O vice-rei, vendo que os dois davam todas as mostras de que se posicionavam para o confronto, meteu-se entre eles, perguntando qual era a causa que os levava à batalha tão inesperada. O Cavaleiro da Lua Branca respondeu que era por questão de precedência de formosura e, em rápidas palavras, repetiu o que havia dito a dom Quixote, com a aceitação das condições do desafio acertadas entre ambas as partes. O vice-rei se aproximou de dom Antônio e perguntou baixinho se sabia quem era o tal Cavaleiro da Lua Branca ou se era alguma peça que queriam pregar em dom Quixote. Dom Antônio respondeu que não sabia quem era ele, nem se era de brincadeira ou para valer o dito desafio. Essa resposta deixou o vice-rei na dúvida se devia ou não deixar a batalha seguir adiante; mas, não podendo se convencer de que não fosse brincadeira, afastou-se dizendo:

— Senhores cavaleiros, se aqui não há outro jeito senão confessar ou morrer, e se o senhor dom Quixote bate o pé, e vossa mercê sapateia, combatam então e seja o que Deus quiser.

O Cavaleiro da Lua Branca agradeceu ao vice-rei com palavras claras e polidas a licença que dava a eles. Dom Quixote fez a mesma coisa e, encomendando-se de todo coração ao céu e a sua Dulcineia, como era seu costume no começo das batalhas que se apresentavam, voltou a tomar alguma distância, pois tinha visto que seu adversário também se posicionava. Então, sem toques de trombeta nem qualquer outro instrumento bélico que lhes desse o sinal para atacar, ambos viraram as rédeas de suas montarias no mesmo instante e partiram. Como o cavalo do Cavaleiro da Lua Branca era mais veloz, alcançou dom Quixote quando este não tinha andado nem dois terços da distância. Sem tocá-lo com a lança (que levantou, pelo visto de propósito), o Cavaleiro da Lua Branca o atingiu com sua montaria, com força tão poderosa que atirou Rocinante e dom Quixote no chão numa queda das mais perigosas. Logo estava sobre ele e, pondo-lhe a ponta da lança na viseira, disse:

— Vencido estais, cavaleiro, e morto ainda por cima, se não confessais as condições de nosso desafio.

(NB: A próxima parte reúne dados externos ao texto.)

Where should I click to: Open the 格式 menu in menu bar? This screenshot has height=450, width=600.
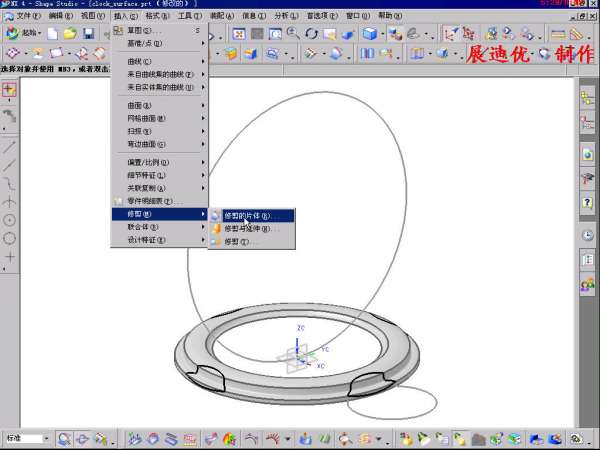[157, 16]
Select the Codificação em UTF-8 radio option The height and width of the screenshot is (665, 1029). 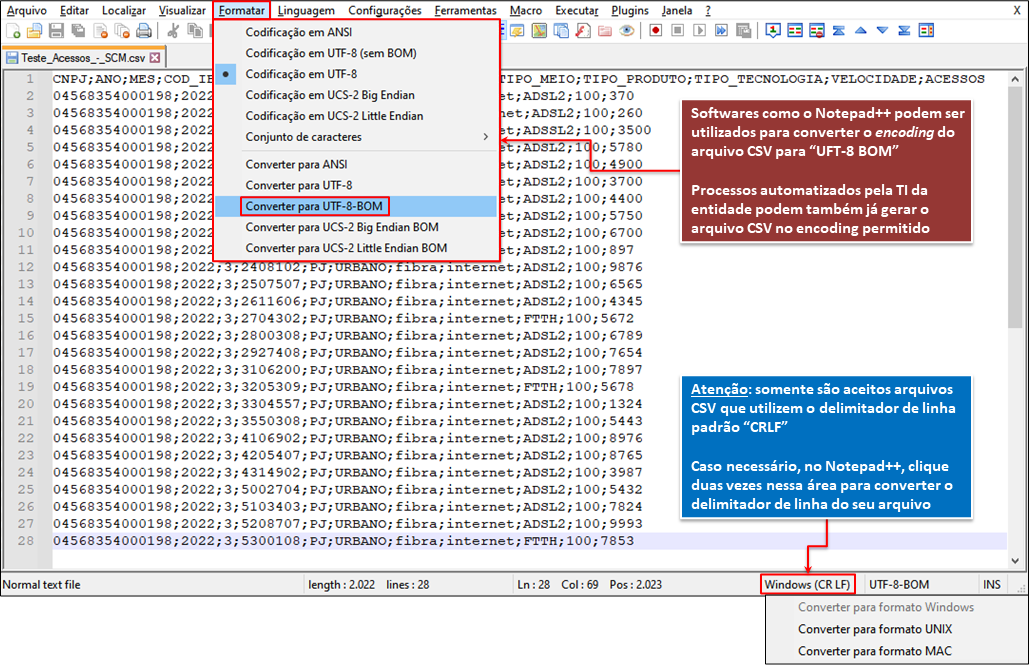(301, 74)
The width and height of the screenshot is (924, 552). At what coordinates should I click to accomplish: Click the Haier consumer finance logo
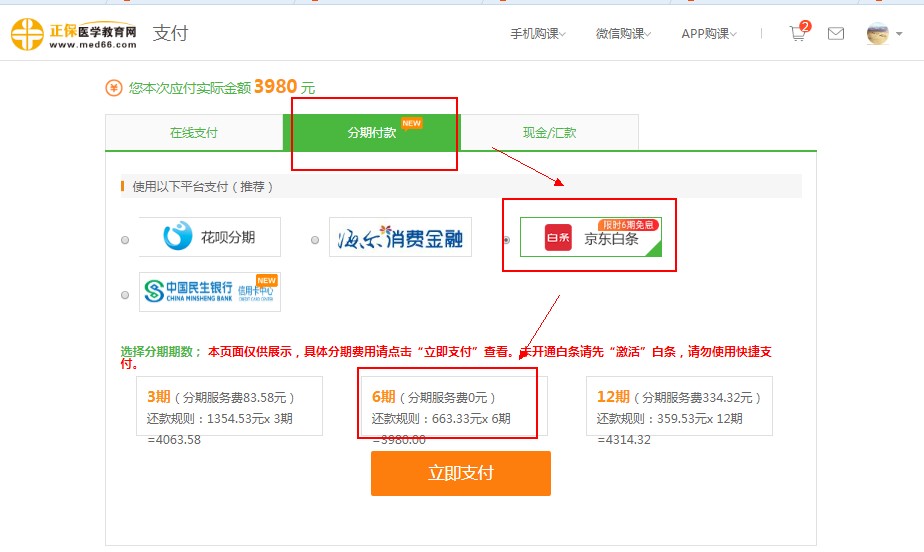[400, 238]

Dom Quixote, alquebrado e aturdido, sem levantar a viseira, como se falasse de dentro de uma tumba, com voz fraca e doente, disse:

— Dulcineia del Toboso é a mais formosa mulher do mundo e eu o mais desgraçado cavaleiro da terra, e não fica bem que minha fraqueza atraiçoe esta verdade. Crava a lança, cavaleiro, e me tira a vida, pois me tiraste a honra.

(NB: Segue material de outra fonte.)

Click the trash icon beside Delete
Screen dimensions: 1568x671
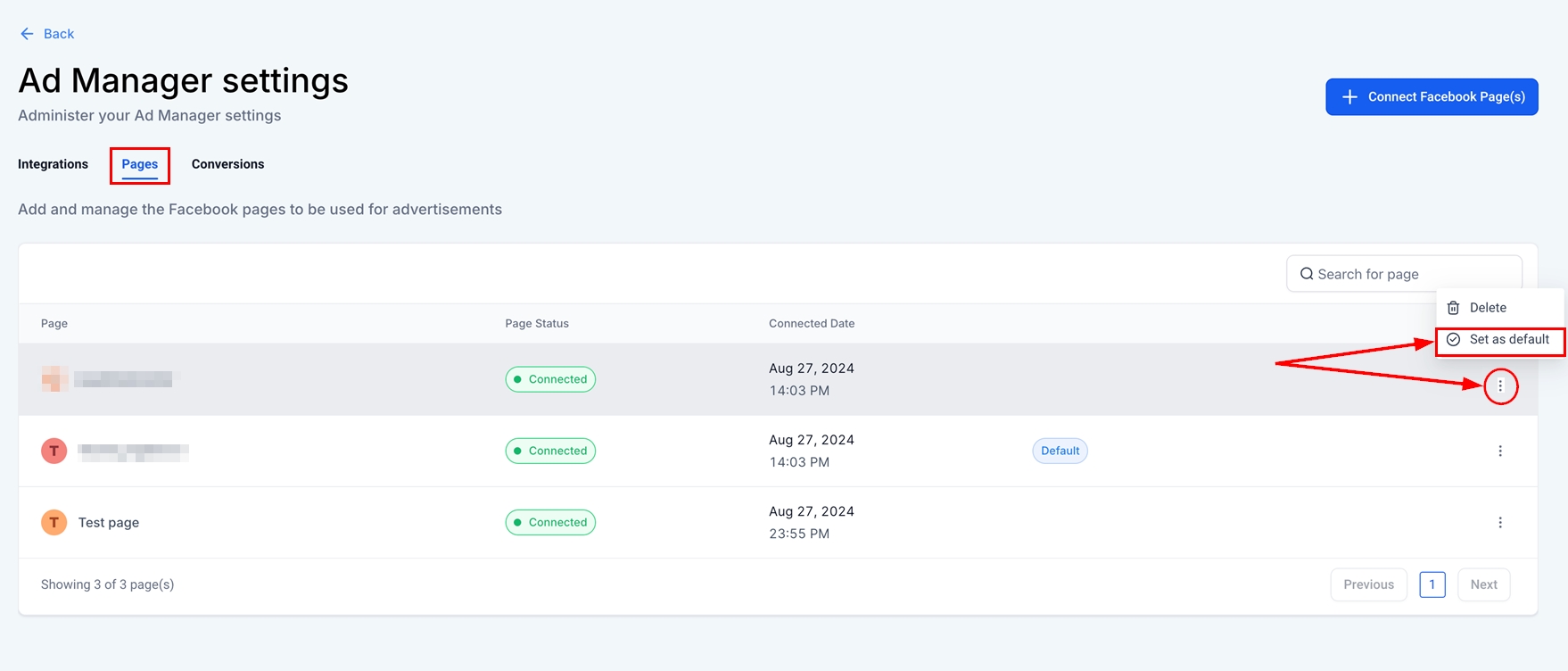pyautogui.click(x=1453, y=308)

— Não farei isso, com certeza — disse o da Lua Branca. — Longa vida, em sua plenitude, à fama da formosura da senhora Dulcineia del Toboso, pois eu me satisfaço com que o grande dom Quixote se retire a sua aldeia por um ano, ou pelo tempo que eu ordenar, como combinamos antes de entrar em combate.

Tudo isso ouviram o vice-rei e dom Antônio, com muitos outros que estavam ali, e também ouviram que dom Quixote respondeu que, como não lhe pedia coisa prejudicial à Dulcineia, cumpriria todo o resto como cavaleiro honrado e veraz.

Feita essa confissão, o da Lua Branca virou as rédeas e, fazendo uma reverência com a cabeça para o vice-rei, se foi para a cidade a meio galope.

O vice-rei mandou que dom Antônio fosse atrás dele e descobrisse de qualquer jeito quem era. Levantaram dom Quixote e lhe descobriram o rosto — e o viram pálido e suando. Rocinante, de tão estropiado, por ora não pôde se mexer. Sancho, muito triste e muito contrariado, não sabia o que dizer nem o que fazer: parecia-lhe que toda aquela aventura acontecia em sonhos ou era encantamento de magos. Via seu senhor rendido e obrigado a não empunhar armas por um ano; imaginava a luz da glória de suas façanhas obscurecida, as esperanças de suas novas promessas desfeitas, como se desfaz a fumaça com o vento. Tinha medo de que Rocinante ficasse aleijado, ou que seu amo tivesse o bestunto mais desregulado ainda, porque seria muita sorte se a pancada o tivesse regulado. Por fim, com uma cadeirinha que o vice-rei mandou buscar, levaram o cavaleiro para a cidade, e o vice-rei também se foi para lá, ansioso para saber quem era o Cavaleiro da Lua Branca, que havia deixado dom Quixote em tão mau estado.